The plaintiff suffered a femur fracture that required an open reduction and the implantation of a rod. The plaintiff maintained that RSD developed shortly after the accident. The plaintiff’s neurologist contended that signs of RSD include color and temperature changes. The physician related that although the condition affects the entire leg, most of the symptoms are near the fracture site. The evidence reflected that there have been no indications that the condition has begun to spread beyond the leg. The plaintiff contended that she will permanently suffer extensive pain and hypersensitivity. The plaintiff has undergone numerous sympathetic nerve block injections which she maintained provided short term relief only and is prescribed narcotic pain medication.
The plaintiff has three children, who were approximately six, four and two at the time of trial, and the plaintiff maintained that she has great difficulties attempting to keep up with her children. The evidence reflected that the plaintiff’s parents live ten minutes away and often help care for the children. The plaintiff was not working outside of the home at the time of the accident and the plaintiff made no income claims.
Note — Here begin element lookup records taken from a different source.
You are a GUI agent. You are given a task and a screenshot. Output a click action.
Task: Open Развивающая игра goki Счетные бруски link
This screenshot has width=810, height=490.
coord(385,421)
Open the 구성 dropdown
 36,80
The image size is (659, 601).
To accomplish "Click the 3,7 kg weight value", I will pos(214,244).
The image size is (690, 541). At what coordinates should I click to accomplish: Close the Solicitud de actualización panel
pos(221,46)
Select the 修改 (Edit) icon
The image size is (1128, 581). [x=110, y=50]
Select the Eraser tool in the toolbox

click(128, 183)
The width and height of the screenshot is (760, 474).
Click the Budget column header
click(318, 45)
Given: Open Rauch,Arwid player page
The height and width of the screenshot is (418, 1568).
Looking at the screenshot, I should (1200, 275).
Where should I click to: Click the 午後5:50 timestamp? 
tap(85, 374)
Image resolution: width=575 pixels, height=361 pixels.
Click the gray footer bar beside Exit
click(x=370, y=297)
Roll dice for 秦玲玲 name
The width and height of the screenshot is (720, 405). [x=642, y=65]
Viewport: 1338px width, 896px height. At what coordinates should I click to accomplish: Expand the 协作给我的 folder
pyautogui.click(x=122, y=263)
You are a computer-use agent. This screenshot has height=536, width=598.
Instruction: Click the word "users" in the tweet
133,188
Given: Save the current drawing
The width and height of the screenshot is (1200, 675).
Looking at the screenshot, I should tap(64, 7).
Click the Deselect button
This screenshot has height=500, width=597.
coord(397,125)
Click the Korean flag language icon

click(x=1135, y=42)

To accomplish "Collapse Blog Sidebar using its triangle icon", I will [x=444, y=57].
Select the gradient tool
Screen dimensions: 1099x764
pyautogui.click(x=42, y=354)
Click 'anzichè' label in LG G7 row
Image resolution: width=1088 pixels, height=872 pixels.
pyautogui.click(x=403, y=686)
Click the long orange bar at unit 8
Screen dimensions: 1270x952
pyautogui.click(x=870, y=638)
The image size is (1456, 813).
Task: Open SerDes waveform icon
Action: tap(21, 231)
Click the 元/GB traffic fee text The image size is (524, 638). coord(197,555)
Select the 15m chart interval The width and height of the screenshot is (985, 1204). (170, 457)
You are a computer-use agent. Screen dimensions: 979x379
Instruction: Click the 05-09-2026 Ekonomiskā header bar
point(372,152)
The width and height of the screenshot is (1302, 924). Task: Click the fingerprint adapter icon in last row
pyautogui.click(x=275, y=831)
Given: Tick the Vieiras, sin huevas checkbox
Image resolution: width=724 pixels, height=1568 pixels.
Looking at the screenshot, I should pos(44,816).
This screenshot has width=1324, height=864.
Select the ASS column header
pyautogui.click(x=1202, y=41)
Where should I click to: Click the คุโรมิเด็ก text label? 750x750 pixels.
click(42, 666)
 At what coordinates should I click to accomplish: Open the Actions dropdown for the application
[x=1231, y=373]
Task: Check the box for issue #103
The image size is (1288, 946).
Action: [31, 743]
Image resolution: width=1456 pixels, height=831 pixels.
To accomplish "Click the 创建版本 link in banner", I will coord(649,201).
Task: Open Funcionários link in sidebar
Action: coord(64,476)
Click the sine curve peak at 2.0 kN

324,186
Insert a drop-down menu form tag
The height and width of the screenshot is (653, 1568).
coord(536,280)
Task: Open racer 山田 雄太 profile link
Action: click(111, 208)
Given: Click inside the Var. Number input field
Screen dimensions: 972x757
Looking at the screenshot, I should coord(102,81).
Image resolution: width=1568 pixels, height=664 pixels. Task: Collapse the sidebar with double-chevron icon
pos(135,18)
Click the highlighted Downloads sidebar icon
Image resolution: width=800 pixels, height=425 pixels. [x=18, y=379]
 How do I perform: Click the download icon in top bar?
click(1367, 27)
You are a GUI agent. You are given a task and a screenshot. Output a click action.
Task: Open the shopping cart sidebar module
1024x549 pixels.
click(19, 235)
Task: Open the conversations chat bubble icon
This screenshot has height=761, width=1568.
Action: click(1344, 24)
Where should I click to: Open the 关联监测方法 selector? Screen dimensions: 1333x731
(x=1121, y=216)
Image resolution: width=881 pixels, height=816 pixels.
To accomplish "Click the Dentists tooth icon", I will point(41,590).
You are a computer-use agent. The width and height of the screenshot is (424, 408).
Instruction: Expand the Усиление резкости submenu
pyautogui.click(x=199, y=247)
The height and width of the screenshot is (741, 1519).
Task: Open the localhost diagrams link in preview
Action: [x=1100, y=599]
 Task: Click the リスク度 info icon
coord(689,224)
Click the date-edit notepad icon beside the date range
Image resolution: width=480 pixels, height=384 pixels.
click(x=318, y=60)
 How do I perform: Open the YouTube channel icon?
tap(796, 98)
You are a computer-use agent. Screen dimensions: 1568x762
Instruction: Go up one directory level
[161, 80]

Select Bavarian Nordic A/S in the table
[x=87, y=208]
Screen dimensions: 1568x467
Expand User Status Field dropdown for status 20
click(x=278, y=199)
The jury found the defendant 80% negligent, the plaintiff 20% comparatively negligent and rendered a gross award of $1,850,000, including $700,000 for past pain and suffering and $1,150,000 for future pain and suffering.
Plaintiff’s accident reconstruction expert: Robert Genna from Commack, NY
T.S. v. Biondo. Index No. 10117/02; Judge Arthur Pitts
Attorney for plaintiff: Charles A. Cerussi of Cerussi & Gunn, P.C. in Shrewsbury, NJ and Garden City, NY
The plaintiff was able to assess 80% negligence against the defendant, notwithstanding that the accident occurred when the plaintiff was making a left turn from a a stop sign. The plaintiff effectively emphasized that because of the presence of a curve that was relatively close to the intersection, the plaintiff’s line of sign was limited. The plaintiff’s accident reconstruction expert had conceded that the physical evidence, including skid marks, showed that the defendant rounded this curve while traveling 12 mph faster than the advisory speed limit and explained that based upon the distance from the curve to the intersection, if he had been driving at an appropriate speed, the plaintiff would have already completed the left turn.
The defendant driver had a $100,000 policy. The defendant driver’s car was leased and the old law which would hold the lease company vicariously liable applied. The plaintiff’s prior attorney had not named the lease company and the Statute of Limitations had expired. After the current counsel became involved, he made a motion to name the owner of the vehicle as a defendant under the relation back doctrine, which holds that when the interests of the defendants are united, as is the case here, the Court can permit the amending of the suit and that the naming of the additional party would relate back to the time of the original filing. The Court held, however, that since the case was already on the trial calendar, the granting of this motion would unduly prejudice the leasing company and denied the motion. The Appellate Division affirmed and a legal malpractice action is pending.